Tuesday, April 10, 2001
Chicago--If you've got miles of wire in your centralized
PC-based control application, you might find a new serial network interface
called HSL (High Speed Link) interesting. Adlink Technology Inc. (www.adlinktechnology.com) introduced
the RS422-based network last month at National Manufacturing Week. Using
clustered I/O, standard RJ45 connectors, and CAT5 cable, HSL tackles PC-based
wiring and maintenance issues.
Targeted at real-time, deterministic applications, HSL consists of
single or dual PCI-based master cards that have two or four RJ45-ports
respectively. A master card plugs into a single PCI-bus slot of any PCI-based
chassis, cPCI (CompactPCI), or workstation. And standard CAT5 cable links all
terminal blocks and slave I/O modules to achieve real-time control of up to
2,016 I/O per master card, or 32,256 real time I/O from eight PCI-7852 dual
master, four-port controller cards in a single PC.

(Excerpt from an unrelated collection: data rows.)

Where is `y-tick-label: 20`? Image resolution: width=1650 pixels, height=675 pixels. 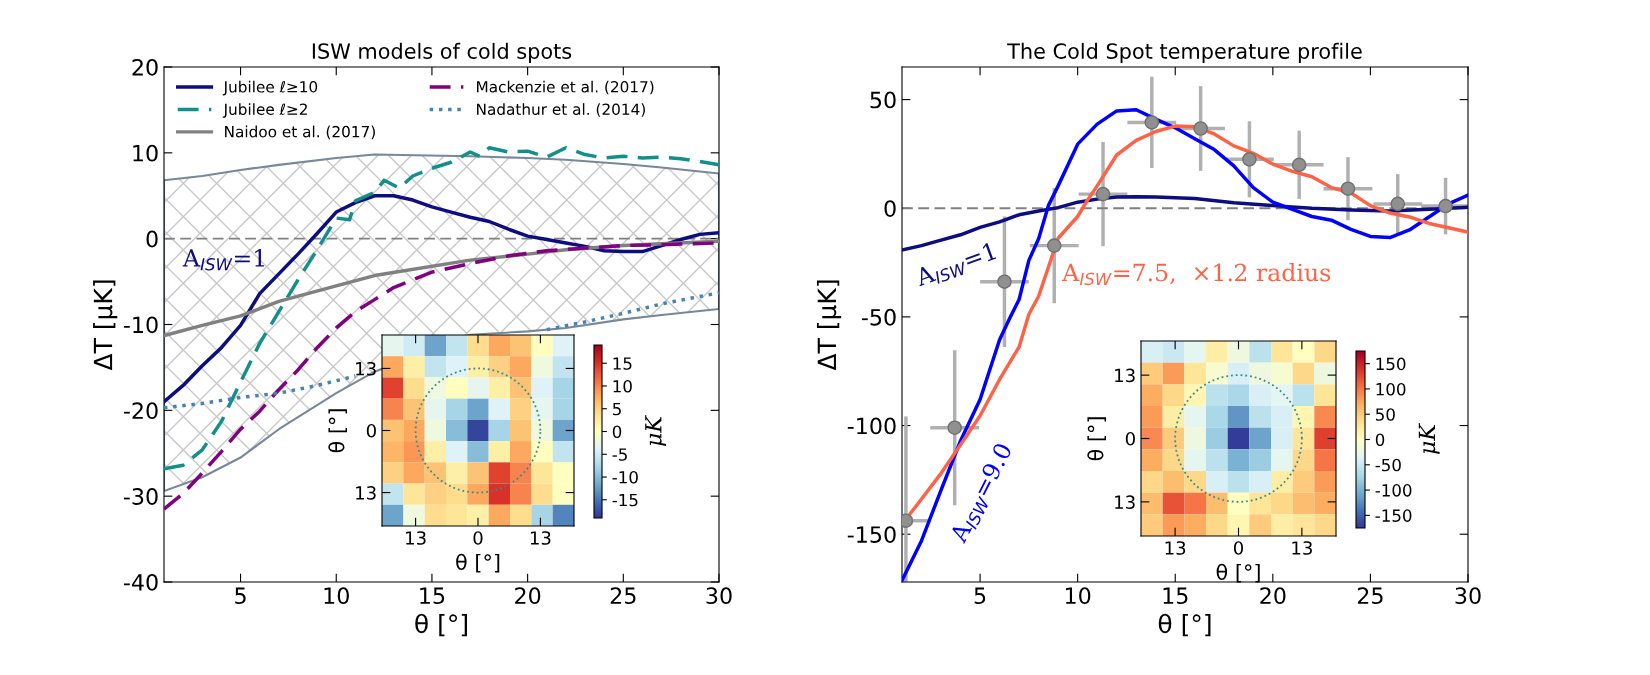 y-tick-label: 20 is located at coordinates (145, 67).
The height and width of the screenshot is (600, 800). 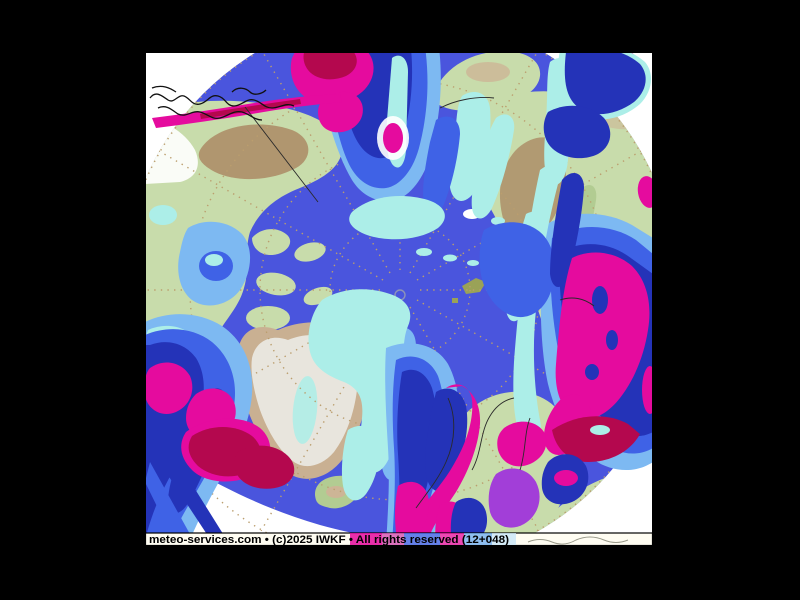 I want to click on precip-cyan-comma, so click(x=397, y=218).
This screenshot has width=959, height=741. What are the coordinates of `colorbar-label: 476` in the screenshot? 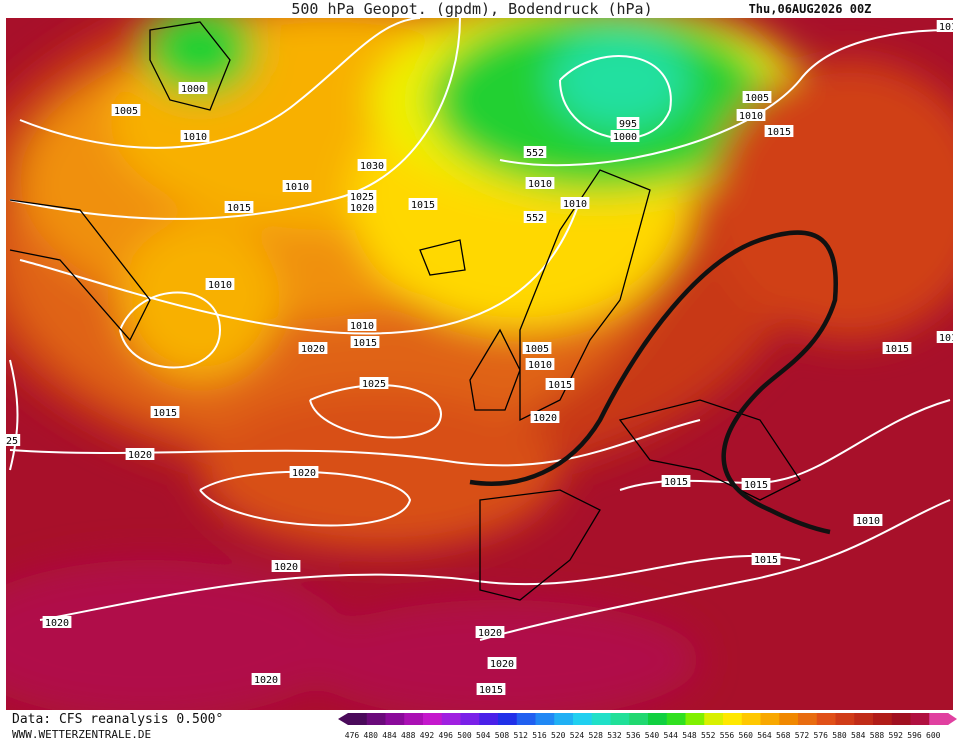 It's located at (352, 736).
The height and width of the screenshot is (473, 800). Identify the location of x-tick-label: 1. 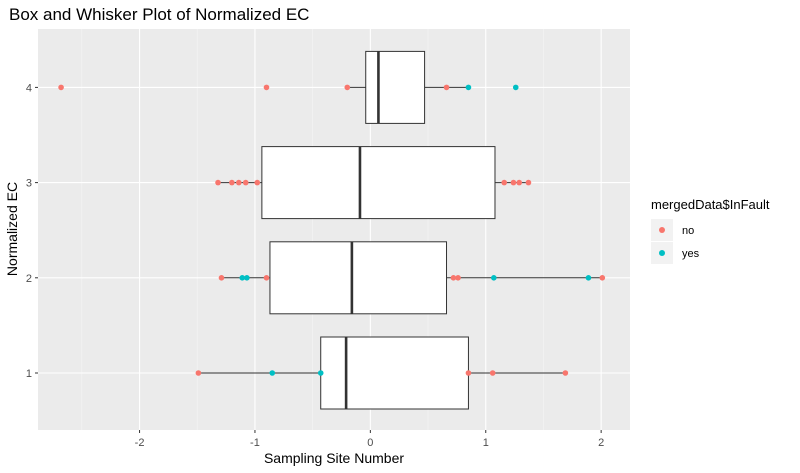
(486, 443).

"One HSL Master port handles up to 1,024 I/O for process control
and/or sensing, transmitting data at 6Mbps with refresh rates every 30.1 micro
seconds for a single slave module," explains Steven Neo, director of Adlink's
U.S. office. "So engineers just have to multiply the number of slave modules by
30.1 micro seconds to determine the polling cycle time." One port of the master
can drive a maximum of 32 slave I/O modules and 31 modules on the other port
making for 63 total slave modules per master.
Using CAT5 cable daisy chained from one slave module to the next,
or arranged in a "star" topology with hub-like connectors distributes the I/O in
order to reduce the length of active cable runs, and decrease the risk of noise
interference and signal loss. Other benefits include easier upgrades and
integration of new software and hardware such as motion and vision add-on cards,
additional I/Os, and independence from PLCs.
While Adlink has formulated an open-control platform that gives
engineers many choices in the software domain, at least initially it will be
restrictive in terms of I/O selection. Why? Because today, only Adlink's I/O
offerings are HSL compatible. Moreover, HSL appears to run counter to the trends
in the industry toward proliferating networking standards such as Ethernet.
Nonetheless, there are always exceptions where performance
criteria dictate a certain technology, such as HSL's real-time control in high
I/O-count applications. But to keep from being the exception rather than the
rule, Adlink will have to roll out more I/O to broaden its market penetration.